* PASSAGE FOR REVIEW:
· · · · ·

Working in Huawei is both an interesting and challenging journey to me. At Huawei, I have the chance to work on the most state-of-the-art machine learning research with strong hardware platform for machine learning model training and deployment. Working with most advanced technology challenges me to be the best of myself every day and I have learnt so much from other senior members in the team not only in technical perspectives but also in time management and teamwork skills.
Data Science Ph.D. Student
Dung Tien Pham, a 3rd year Ph.D. student in Statistics at Trinity College Dublin, currently working as a Research Intern at Huawei IRC. Before embarking on the Ph.D. journey, he had a three-year experience in the industry and developed a passion for exploring, finding insights from data, and turning them into useful products. That passion has led him to many achievements, including the second prize in the Huawei University Challenge last year (2021).

· · · · ·

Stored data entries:
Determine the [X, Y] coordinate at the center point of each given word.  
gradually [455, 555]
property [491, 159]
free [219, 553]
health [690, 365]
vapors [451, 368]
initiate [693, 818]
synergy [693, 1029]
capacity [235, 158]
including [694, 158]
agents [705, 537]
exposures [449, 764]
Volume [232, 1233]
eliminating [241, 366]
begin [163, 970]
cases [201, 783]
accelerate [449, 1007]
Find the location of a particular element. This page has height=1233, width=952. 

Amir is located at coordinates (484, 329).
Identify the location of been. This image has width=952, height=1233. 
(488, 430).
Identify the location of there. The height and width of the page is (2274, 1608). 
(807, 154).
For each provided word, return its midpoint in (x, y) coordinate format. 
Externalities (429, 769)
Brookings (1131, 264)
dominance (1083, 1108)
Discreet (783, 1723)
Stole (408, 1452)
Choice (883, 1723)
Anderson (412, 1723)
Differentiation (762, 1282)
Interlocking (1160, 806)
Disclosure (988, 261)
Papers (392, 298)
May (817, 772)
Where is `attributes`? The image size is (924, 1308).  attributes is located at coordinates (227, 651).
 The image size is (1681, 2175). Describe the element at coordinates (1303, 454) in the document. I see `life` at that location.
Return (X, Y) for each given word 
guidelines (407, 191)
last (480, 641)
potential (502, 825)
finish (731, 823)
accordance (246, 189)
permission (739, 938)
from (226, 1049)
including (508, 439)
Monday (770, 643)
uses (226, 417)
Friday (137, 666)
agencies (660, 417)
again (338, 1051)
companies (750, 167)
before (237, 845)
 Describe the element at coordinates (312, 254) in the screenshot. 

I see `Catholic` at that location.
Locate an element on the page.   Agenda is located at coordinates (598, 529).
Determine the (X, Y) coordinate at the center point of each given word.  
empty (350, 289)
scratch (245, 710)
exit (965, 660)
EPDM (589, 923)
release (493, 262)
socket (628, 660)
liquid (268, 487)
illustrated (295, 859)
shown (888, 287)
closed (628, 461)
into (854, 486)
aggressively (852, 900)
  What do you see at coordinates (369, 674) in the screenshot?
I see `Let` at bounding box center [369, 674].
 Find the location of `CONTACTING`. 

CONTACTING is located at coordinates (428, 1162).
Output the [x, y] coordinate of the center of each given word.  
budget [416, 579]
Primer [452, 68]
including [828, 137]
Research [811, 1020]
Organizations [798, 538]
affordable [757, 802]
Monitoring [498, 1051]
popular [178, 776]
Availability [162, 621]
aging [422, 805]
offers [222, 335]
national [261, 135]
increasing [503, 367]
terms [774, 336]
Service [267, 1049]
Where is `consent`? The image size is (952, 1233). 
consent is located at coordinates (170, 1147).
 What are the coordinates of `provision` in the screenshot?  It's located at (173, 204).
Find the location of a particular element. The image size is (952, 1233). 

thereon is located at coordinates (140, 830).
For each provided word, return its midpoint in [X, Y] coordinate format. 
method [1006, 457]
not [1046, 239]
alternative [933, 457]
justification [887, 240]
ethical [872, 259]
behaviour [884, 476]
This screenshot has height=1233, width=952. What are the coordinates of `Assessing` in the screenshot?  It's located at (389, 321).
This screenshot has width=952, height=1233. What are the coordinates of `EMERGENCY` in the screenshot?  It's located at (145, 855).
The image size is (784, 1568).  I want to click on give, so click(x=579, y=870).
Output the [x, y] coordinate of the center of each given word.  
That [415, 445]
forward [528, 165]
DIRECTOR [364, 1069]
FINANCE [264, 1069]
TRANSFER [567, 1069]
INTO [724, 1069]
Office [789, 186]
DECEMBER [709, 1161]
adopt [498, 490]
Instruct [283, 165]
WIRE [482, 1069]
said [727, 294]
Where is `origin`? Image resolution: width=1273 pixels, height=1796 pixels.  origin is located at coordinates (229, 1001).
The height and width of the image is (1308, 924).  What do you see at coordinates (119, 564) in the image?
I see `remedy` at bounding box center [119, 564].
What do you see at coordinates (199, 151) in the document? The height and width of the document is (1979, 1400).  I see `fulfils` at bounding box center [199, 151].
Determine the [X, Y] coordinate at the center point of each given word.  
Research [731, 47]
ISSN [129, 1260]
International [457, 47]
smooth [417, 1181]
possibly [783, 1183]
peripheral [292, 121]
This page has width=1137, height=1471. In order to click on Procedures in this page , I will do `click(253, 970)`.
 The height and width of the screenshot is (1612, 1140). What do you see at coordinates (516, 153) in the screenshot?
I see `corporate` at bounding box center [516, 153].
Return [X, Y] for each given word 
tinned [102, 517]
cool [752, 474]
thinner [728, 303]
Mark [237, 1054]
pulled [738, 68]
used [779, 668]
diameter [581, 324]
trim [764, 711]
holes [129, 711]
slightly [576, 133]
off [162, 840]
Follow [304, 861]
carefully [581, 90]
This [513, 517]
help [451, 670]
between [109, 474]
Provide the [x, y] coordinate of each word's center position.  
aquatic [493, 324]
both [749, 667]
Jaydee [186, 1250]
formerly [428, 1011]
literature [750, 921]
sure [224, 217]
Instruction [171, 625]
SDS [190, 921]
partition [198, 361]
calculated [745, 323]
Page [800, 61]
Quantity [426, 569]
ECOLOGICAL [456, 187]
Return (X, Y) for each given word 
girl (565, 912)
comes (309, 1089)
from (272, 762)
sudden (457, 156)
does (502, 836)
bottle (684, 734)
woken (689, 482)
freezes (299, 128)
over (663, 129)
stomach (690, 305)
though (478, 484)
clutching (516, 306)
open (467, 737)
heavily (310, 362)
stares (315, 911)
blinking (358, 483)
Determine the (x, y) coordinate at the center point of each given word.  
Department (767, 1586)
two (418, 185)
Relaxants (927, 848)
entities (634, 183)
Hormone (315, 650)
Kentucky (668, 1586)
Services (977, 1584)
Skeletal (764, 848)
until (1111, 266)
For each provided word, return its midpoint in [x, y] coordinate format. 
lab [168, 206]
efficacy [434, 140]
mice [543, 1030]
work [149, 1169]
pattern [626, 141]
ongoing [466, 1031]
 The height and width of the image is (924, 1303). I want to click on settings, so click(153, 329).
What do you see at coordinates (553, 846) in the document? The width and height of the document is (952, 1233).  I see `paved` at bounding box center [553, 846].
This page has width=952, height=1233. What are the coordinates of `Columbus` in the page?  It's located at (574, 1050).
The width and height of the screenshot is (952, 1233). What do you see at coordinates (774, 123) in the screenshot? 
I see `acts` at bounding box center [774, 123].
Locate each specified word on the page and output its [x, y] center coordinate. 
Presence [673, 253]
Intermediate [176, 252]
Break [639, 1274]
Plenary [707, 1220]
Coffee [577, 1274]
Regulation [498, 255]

· · · · ·

* TO DO:
#1 From the passage above about working at Huawei, reproduce word for word the part starting at "Working in Huawei" and ending at "and teamwork skills.".
#2 In the passage above about working at Huawei, what prize did Dung Tien Pham win in the Huawei University Challenge in 2021?

* SOLUTIONS TO EACH TASK:
#1
Working in Huawei is both an interesting and challenging journey to me. At Huawei, I have the chance to work on the most state-of-the-art machine learning research with strong hardware platform for machine learning model training and deployment. Working with most advanced technology challenges me to be the best of myself every day and I have learnt so much from other senior members in the team not only in technical perspectives but also in time management and teamwork skills.

#2 The second prize.